For Italians, and by extension Italian Americans, the vigil of both Easter and Christmas was celebrated with as much zeal and more preparation than the day itself. In my family, it was no exception. Holy Saturday evening was a major holiday in my family. We would all get together at my Aunt Fran and Uncle Louie's house (everyone should have an Uncle Louie). There would be certain special foods we ate only that night.
I have always wondered the reason for this. Partly, I believe it was the idea of watchful waiting. Partly it was probably to due with the liturgical calender and the fact that in ancient Jewish practice, the day began at sundown. Partly maybe it was a very practical result of Italy's economy of the time. Southern Italy was very rural and it was difficult to work on the farm during the midday.

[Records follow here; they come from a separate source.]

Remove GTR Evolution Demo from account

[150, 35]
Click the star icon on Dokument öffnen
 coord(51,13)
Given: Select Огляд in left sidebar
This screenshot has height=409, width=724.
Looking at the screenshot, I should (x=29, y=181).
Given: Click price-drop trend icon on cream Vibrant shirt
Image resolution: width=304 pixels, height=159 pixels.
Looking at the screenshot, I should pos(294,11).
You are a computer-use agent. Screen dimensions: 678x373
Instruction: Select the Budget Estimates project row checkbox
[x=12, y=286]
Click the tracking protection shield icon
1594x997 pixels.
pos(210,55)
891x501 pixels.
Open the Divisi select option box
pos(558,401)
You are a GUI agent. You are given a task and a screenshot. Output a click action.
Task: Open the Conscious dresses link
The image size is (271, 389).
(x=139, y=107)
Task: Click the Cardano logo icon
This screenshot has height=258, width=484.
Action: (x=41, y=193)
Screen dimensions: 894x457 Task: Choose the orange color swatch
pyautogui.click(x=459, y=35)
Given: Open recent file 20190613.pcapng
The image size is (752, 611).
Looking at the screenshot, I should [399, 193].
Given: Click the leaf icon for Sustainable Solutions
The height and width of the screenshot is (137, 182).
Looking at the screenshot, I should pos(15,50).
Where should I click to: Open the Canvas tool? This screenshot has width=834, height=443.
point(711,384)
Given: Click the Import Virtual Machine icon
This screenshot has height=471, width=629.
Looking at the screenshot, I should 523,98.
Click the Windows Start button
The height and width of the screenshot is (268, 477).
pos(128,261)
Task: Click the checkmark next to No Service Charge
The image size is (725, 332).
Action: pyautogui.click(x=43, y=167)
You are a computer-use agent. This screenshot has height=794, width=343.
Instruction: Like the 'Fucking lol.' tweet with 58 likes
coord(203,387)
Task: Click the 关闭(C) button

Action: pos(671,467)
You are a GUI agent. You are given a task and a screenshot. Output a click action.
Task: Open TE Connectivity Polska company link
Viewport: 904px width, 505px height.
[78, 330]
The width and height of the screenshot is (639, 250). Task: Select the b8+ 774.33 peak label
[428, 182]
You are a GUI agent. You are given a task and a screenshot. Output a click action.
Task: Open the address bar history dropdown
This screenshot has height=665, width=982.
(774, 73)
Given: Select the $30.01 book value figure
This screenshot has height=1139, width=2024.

So people tended to work early in the morning and later in the afternoon. So the evening probably seemed the best time to celebrate -- with the sun down, you could gather with your family and not worry about
Today, we tried to replicate the old ways with some friends. In old practice, the Lenten fast was far more stringent. Not only did Catholics abstain from meat on Friday's, they would abstain from meat, eggs and milk products during the season. So to celebrate Easter, the foods are heavily with those three items. In my family, this meant we eat meat pies filled with sausage, prosciutto, other meat, ricotta, mozzarella, and egg. We also eat a "spaghetti pie" which is pasta, eggs and cheese. Spinach pie ties to add something healthy to the meal, but that too adds more cheese and egg to the meal.
So yes, you should not eat this everyday -- your artieries will hate you if you do.
The bells of Catholic churches are silent from the Gloria on Holy Thursday until the Gloria on Holy Saturday. In the old days, I am told, people would wait to hear the church bells ring before beginning the meal, as the bells of Holy Saturday marked the end of Lent.